RECORDS SHOWN:
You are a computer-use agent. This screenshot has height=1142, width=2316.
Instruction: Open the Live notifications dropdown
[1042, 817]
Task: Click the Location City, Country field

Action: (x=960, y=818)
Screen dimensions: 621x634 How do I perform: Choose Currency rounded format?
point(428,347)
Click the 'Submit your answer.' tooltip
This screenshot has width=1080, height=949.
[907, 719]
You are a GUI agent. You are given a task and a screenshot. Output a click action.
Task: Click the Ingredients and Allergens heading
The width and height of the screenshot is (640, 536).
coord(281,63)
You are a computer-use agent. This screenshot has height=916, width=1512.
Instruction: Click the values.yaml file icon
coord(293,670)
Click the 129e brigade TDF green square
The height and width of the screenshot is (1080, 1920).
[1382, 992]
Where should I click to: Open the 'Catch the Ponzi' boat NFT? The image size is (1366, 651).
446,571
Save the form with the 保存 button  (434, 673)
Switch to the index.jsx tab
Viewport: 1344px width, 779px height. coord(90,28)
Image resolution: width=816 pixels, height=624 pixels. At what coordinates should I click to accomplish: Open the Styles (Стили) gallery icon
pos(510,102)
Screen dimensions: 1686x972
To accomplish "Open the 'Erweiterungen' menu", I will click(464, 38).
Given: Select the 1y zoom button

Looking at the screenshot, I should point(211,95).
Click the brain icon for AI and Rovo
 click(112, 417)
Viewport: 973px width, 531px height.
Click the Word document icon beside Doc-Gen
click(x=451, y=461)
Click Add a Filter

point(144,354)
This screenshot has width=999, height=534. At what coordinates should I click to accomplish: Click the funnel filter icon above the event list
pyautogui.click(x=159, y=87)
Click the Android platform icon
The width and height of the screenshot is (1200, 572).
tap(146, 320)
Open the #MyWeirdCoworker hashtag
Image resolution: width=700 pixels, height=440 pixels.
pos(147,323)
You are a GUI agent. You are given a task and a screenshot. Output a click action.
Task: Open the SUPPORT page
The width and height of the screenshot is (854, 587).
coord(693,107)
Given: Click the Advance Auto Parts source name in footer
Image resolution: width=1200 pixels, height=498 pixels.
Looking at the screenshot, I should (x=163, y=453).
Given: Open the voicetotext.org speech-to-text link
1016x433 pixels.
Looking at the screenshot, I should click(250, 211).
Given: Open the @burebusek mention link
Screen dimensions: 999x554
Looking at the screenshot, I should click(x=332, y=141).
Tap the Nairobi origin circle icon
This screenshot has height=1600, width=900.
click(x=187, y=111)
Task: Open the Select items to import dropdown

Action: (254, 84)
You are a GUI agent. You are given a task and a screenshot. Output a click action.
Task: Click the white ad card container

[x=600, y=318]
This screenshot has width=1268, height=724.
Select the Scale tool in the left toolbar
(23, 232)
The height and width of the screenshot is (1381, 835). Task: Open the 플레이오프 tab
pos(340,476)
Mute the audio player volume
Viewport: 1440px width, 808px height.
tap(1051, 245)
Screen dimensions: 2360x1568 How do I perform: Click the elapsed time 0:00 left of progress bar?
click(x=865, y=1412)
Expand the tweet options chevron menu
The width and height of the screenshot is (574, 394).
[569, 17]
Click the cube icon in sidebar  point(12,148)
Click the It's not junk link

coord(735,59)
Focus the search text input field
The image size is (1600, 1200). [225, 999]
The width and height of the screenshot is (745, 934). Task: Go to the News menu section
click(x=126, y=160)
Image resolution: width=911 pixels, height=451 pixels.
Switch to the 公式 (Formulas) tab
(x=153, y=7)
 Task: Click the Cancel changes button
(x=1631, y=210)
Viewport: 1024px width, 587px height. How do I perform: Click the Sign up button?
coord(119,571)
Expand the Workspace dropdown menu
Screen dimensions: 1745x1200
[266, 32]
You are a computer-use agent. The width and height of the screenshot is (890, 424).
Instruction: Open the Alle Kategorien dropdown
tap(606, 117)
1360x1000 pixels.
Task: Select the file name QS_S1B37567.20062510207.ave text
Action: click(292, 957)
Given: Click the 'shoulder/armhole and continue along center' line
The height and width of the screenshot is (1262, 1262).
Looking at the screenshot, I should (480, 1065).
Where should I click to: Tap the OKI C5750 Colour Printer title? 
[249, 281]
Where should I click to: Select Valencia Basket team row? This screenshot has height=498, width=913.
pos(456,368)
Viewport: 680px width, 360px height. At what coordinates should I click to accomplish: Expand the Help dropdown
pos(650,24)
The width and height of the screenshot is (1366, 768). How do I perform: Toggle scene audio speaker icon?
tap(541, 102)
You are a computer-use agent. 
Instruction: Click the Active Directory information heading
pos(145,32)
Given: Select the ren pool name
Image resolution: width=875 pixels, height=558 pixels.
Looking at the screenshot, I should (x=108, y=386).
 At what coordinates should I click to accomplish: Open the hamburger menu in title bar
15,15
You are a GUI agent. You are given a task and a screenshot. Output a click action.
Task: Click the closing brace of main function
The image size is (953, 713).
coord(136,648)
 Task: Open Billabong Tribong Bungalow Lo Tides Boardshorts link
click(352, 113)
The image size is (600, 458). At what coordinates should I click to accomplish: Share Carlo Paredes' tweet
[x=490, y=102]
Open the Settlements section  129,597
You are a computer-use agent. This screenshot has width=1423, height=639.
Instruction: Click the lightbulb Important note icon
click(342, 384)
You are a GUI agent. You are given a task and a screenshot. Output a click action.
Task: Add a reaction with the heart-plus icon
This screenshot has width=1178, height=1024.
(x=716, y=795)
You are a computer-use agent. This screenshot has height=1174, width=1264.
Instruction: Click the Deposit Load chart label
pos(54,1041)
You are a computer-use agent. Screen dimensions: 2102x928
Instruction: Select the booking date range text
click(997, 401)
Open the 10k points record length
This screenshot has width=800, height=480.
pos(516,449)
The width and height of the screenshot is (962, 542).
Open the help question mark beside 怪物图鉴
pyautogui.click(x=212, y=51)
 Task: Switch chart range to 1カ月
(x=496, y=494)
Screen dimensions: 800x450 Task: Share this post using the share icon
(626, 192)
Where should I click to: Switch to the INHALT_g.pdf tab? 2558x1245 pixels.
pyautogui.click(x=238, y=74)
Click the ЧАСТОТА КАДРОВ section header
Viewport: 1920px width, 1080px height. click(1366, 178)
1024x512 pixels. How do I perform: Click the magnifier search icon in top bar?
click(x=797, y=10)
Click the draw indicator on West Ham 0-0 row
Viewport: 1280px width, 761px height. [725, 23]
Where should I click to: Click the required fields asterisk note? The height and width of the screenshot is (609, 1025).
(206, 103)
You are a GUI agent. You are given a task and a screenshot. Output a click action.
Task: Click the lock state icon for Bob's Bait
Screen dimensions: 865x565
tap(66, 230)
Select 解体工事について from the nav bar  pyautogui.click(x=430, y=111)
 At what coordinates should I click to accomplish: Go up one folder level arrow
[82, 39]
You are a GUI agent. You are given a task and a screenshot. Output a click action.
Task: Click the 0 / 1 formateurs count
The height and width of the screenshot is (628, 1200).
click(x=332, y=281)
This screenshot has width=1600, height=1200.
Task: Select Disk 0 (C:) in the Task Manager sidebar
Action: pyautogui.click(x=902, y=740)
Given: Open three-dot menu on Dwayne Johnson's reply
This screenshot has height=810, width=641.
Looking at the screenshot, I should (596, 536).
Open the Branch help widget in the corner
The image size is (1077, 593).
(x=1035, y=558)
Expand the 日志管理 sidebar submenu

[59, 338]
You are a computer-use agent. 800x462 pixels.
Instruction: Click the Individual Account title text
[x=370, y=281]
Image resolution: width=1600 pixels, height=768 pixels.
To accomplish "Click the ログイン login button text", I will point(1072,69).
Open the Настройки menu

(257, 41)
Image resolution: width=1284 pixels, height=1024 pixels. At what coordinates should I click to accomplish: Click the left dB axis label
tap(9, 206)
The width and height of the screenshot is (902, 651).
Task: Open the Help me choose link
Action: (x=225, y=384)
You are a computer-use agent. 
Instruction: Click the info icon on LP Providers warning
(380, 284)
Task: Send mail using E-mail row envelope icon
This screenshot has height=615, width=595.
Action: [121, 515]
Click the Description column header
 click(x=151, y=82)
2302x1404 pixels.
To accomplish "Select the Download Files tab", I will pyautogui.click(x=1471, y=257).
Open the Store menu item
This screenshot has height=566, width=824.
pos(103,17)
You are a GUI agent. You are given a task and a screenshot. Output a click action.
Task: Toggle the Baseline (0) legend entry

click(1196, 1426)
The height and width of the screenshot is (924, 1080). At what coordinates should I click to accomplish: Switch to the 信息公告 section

WRITTEN EXERCISE: Rewrite the data from the line containing "Open the Settlements" through the line containing "click(997, 401)", replacing "lightbulb" with "light bulb" and leaving everything else as it is.

SOLUTION FOR THIS TASK:
Open the Settlements section  129,597
You are a computer-use agent. This screenshot has width=1423, height=639.
Instruction: Click the light bulb Important note icon
click(342, 384)
You are a GUI agent. You are given a task and a screenshot. Output a click action.
Task: Add a reaction with the heart-plus icon
This screenshot has width=1178, height=1024.
(x=716, y=795)
You are a computer-use agent. This screenshot has height=1174, width=1264.
Instruction: Click the Deposit Load chart label
pos(54,1041)
You are a computer-use agent. Screen dimensions: 2102x928
Instruction: Select the booking date range text
click(997, 401)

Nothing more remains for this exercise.